We had the good fortune of connecting with Anjuli Morse and we’ve shared our conversation below.
Hi Anjuli, can you walk us through the thought-process of starting your business?
In 2017, a staggering 85% of Americans participated in cultural protests. 1 in 5 of them attended a political protest or rally, and 20% of them were first-timers. Since then, millions of folks have been activated and made their voices heard. But most were left asking, “Now what? What do we do next?” Studies show that civically involved adults have greater self-esteem and better personal relationships, fewer illnesses, lower levels of depression, and even live longer. But in real life, we simply aren’t being shown how or given enough opportunities to be good citizens. We’re disconnected from the issues in our communities, and from our own power to effect change. “Getting involved” requires so much hoop-jumping and can be so overwhelming, that most of us are giving up and doing nothing instead. As a result, too few of us are personally connected with each other and the people we elect to represent us; we’d like to give and do more but have no clue where to start. And that just seemed like a huge problem that someone really needed to address, so that’s what we did.
What should our readers know about your business?
We founded Babe Council because we see priorities for a lot of women shifting, ourselves included. We’ve marched in the streets, stood side-by-side with our sisters, and heard firsthand, the cry for more actionable ways to “get involved” and “give back.” Women are serious about making a change, and we want to help them do it. So, we combine tech, design thinking, EQ education, positive psychology, and community to create a membership, events, products, and now a podcast, that make it simple for babes to be better citizens; to get informed, get involved, and take action in support of other women and their community. Because in a world where literally everything has been optimized to be cute, convenient, and easy… why not civic engagement and volunteerism?
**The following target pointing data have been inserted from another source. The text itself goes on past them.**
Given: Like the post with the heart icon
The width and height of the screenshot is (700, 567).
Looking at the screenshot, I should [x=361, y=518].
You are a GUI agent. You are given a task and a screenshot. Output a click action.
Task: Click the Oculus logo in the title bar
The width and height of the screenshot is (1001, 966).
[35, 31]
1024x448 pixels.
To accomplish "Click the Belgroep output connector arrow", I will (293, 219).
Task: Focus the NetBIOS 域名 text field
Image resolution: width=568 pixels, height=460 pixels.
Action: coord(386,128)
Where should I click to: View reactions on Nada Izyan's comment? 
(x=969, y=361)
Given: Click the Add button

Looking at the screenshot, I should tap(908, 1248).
Especially when we know that helping women claim their social, political, and economic power benefits all of society. Studies even show that places with higher levels of civic participation have lower levels of crime and citizens that are healthier and happier (think lower rates of disease, mental illness, and suicide).
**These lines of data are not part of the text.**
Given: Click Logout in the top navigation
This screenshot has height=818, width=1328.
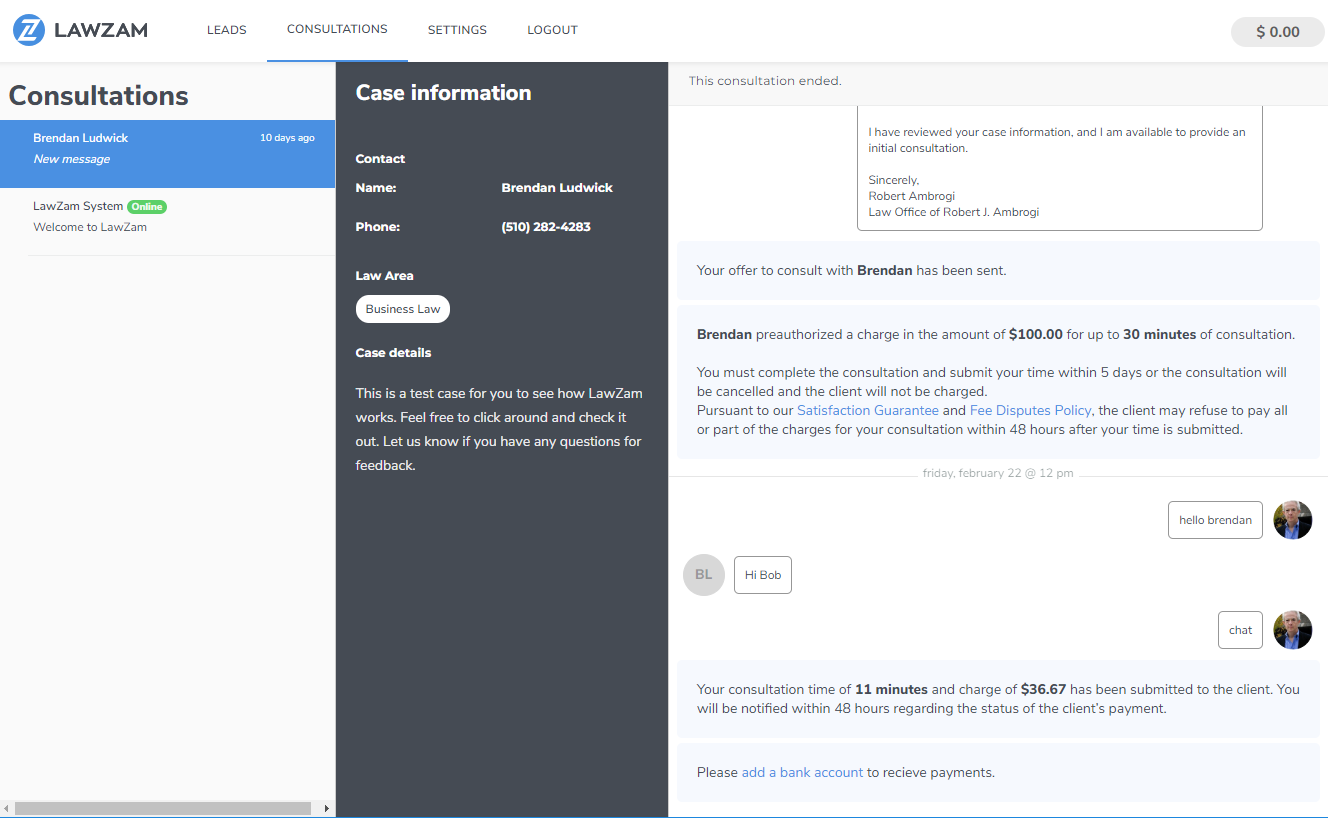Looking at the screenshot, I should [x=552, y=30].
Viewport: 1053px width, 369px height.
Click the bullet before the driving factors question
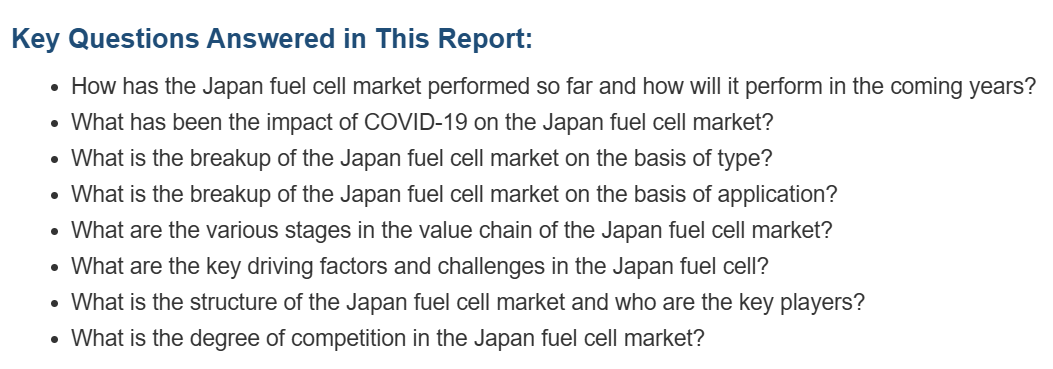point(56,268)
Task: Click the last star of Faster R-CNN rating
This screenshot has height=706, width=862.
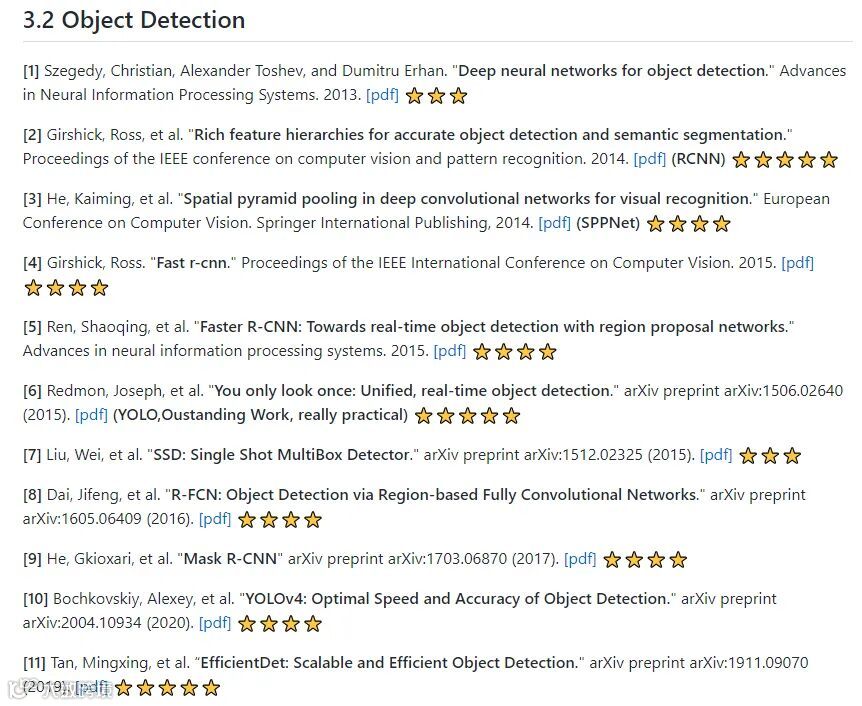Action: point(548,352)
Any places to eat or things to do that you can share with our readers? If they have a friend visiting town, what are some spots they could take them to?
There’s no trip to the valley that’s complete without a drink at the Jade Bar at the Sanctuary Hotel. The iconic hideaway was the original breeding ground for Phoenix’s mixology scene and is perfect for so many different vibes, from a bottle of rose with the girls on the patio to late night espresso martinis and live music. Go for the stunning, panoramic view of Paradise Valley, stay for the food (specifically the soup of the day, which is random but usually ridiculously good).
Shoutout is all about shouting out others who you feel deserve additional recognition and exposure. Who would you like to shoutout?
There are so many people and organizations who have helped us over the last 3 years, and we honestly wouldn’t exist without them. But there is one shoutout we’d love to make and that’s to the Downtown Phoenix community. From the beginning we were wholeheartedly welcomed; it’s hard to believe that in the heart of this giant metropolitan city, is this incredibly close-knit, ecosystem of art, culture, and commerce. We are eternally grateful for the community leaders and business who’ve helped elevate our mission and create a platform to do so much good.